**Bijgevoegde tekst**

ECLI:NL:CRVB:2010:BM9442

Centrale Raad van Beroep

Datum uitspraak
10 juni 2010
Publicatiedatum
5 april 2013
Zaaknummer
09-5557 AOW-V
Instantie
Centrale Raad van Beroep
Type
Uitspraak
Rechtsgebied
Bestuursrecht; Socialezekerheidsrecht
Procedures
  • Verzet
Vindplaatsen
  • Rechtspraak.nl
AI samenvatting door LexboostAutomatisch gegenereerd

Ongegrond verzet tegen niet-ontvankelijk verklaring van hoger beroep inzake griffierecht

In deze zaak heeft de Centrale Raad van Beroep op 10 juni 2010 uitspraak gedaan over het verzet van appellant tegen een eerdere uitspraak van 9 februari 2010, waarin zijn hoger beroep niet-ontvankelijk was verklaard. De zaak betreft de betaling van griffierecht, dat door appellant te laat was voldaan. Appellant had aangevoerd dat de vertraging het gevolg was van miscommunicatie en persoonlijke omstandigheden, waaronder een zware hartoperatie en vergeetachtigheid. Hij stelde dat hij en zijn familie niet op de hoogte waren van de ontvangst van de aangetekende brief van 23 november 2009, waarin de termijn voor betaling was gesteld.

Tijdens de zitting op 29 april 2010 was appellant aanwezig, terwijl de Sociale verzekeringsbank (Svb) niet verscheen. De Raad overwoog dat het griffierecht pas op 13 januari 2010 was ontvangen, wat buiten de gestelde termijn viel. De Raad concludeerde dat de door appellant geschetste feiten en omstandigheden niet voldoende waren om te concluderen dat het verzuim hem niet kon worden tegengeworpen. De aangetekende brief was niet door de post teruggezonden, wat erop wijst dat deze op het adres van appellant was ontvangen.

De Raad verklaarde het verzet ongegrond en besloot dat het te laat betaalde griffierecht van € 110,-- aan appellant zou worden terugbetaald. Er was geen aanleiding voor een veroordeling in de proceskosten van het verzet. De uitspraak werd gedaan door T.G.M. Simons, in tegenwoordigheid van griffier R. Groothuis, en werd openbaar uitgesproken op dezelfde datum.

Uitspraak

09/5557 AOW-V
Centrale Raad van Beroep
Enkelvoudige kamer
U I T S P R A A K
als bedoeld in artikel 8:55, vijfde lid, van de Algemene wet bestuursrecht en artikel 21 van de Beroepswet in verband met het hoger beroep van:
[appellant], wonende te [woonplaats] (hierna: appellant),
tegen de uitspraak van de rechtbank ’s-Gravenhage van 1 juli 2009, 08/5787 (hierna: aangevallen uitspraak),
in het geding tussen:
appellant
en
de Raad van bestuur van de Sociale verzekeringsbank (hierna: Svb)

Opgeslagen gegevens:
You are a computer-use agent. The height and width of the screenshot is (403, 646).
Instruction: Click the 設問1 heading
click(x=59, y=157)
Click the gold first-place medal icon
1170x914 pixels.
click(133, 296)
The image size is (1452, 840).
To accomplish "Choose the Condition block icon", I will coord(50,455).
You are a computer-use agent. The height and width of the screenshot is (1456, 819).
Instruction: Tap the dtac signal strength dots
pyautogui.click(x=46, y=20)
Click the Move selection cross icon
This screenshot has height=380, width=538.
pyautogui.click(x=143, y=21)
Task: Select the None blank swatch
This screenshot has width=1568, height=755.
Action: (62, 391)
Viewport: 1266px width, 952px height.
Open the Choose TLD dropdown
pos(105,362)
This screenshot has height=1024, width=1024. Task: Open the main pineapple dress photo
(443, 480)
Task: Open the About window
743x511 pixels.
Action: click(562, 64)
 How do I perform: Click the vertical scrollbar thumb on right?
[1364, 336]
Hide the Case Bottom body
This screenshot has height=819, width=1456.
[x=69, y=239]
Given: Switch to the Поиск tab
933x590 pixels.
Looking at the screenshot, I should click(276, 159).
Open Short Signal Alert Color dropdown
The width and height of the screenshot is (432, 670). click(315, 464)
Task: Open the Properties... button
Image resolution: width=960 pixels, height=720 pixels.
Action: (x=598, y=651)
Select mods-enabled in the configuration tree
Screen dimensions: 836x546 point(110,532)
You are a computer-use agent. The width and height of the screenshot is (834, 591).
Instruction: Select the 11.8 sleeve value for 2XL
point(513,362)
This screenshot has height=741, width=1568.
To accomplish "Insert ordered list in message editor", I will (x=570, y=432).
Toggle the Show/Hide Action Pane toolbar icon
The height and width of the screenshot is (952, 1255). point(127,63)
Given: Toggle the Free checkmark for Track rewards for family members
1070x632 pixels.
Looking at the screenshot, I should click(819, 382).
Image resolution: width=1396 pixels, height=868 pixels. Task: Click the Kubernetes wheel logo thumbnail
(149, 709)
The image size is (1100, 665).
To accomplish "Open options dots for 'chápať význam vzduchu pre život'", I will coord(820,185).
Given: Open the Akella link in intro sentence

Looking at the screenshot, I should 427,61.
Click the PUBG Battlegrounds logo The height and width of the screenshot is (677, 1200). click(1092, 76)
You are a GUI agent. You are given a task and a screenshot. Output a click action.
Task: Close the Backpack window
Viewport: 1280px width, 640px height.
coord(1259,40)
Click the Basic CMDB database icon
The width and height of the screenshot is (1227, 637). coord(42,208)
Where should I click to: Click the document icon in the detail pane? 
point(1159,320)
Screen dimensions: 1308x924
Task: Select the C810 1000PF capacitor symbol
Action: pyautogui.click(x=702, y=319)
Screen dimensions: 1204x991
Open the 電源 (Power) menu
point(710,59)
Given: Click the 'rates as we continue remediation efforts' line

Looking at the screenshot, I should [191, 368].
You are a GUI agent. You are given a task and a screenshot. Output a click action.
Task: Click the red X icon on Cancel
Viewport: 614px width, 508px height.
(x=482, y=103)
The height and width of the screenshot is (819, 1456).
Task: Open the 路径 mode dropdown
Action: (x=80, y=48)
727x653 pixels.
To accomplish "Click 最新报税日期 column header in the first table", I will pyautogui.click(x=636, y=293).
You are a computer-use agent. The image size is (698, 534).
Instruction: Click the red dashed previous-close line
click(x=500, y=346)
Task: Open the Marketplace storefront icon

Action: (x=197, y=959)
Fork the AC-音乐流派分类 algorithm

**Uit te voeren taken**
1/ Noem elke datum die in de rechterlijke uitspraak over het griffierecht voorkomt, in de volgorde waarin ze voor het eerst verschijnen. Vermeld een datum die vaker terugkomt maar één keer.
2/ Geef voor elk van de volgende beweringen aan of ze overeenkomt met de rechterlijke uitspraak over het griffierecht. Antwoord met ja of nee en citeer letterlijk de woorden uit de tekst die de doorslag geven.
(a) De Svb was aanwezig bij de zitting op 29 april 2010.
(b) Het te laat betaalde griffierecht van € 110,-- wordt aan appellant terugbetaald.
(c) De aangetekende brief werd door de post teruggezonden.
3/ Schrijf de rechterlijke uitspraak over het griffierecht verder, te beginnen na de laatste regel die getoond wordt.

**Uitkomsten van taken**
1/
10 juni 2010
5 april 2013
9 februari 2010
23 november 2009
29 april 2010
13 januari 2010
1 juli 2009

2/
(a) Nee: "terwijl de Sociale verzekeringsbank (Svb) niet verscheen"
(b) Ja: "besloot dat het te laat betaalde griffierecht van € 110,-- aan appellant zou worden terugbetaald"
(c) Nee: "De aangetekende brief was niet door de post teruggezonden"

3/
Datum uitspraak: 10 juni 2010
I. PROCESVERLOOP
Bij uitspraak als bedoeld in artikel 8:54 van de Algemene wet bestuursrecht en artikel 21 van de Beroepswet van 9 februari 2010 heeft de Raad het door appellant ingestelde hoger beroep tegen de aangevallen uitspraak niet-ontvankelijk verklaard.
Tegen de uitspraak van 9 februari 2010 heeft appellant verzet gedaan.
Het verzet is behandeld ter zitting 29 april 2010, waar appellant in persoon is verschenen en de Svb - met voorafgaand bericht - niet is verschenen.
II. OVERWEGINGEN
De uitspraak van de Raad van 9 februari 2010 berust op de overwegingen dat het verschuldigde griffierecht niet binnen de bij - aangetekend verzonden - brief van 23 november 2009 gestelde termijn van vier weken is bijgeschreven op de rekening van de Raad dan wel ter griffie is gestort, en dat redelijkerwijs niet kan worden geoordeeld dat appellant niet in verzuim is geweest.
Het griffierecht is op 13 januari 2010, en daarmee buiten de gestelde termijn, ontvangen.
In het verzetschrift heeft appellant aangevoerd dat het griffierecht door “miscommunicatie” te laat is betaald en dat hij door een zware hartoperatie en ernstige vergeetachtigheid niet alert heeft kunnen reageren. Verder heeft appellant betoogd dat noch hij zelf noch familie “heeft getekend voor aanname” van de brief van 23 november 2009.
Ter zitting heeft appellant nog verklaard dat zijn broer, die op hetzelfde adres als appellant woont, geen brieven voor hem aanneemt.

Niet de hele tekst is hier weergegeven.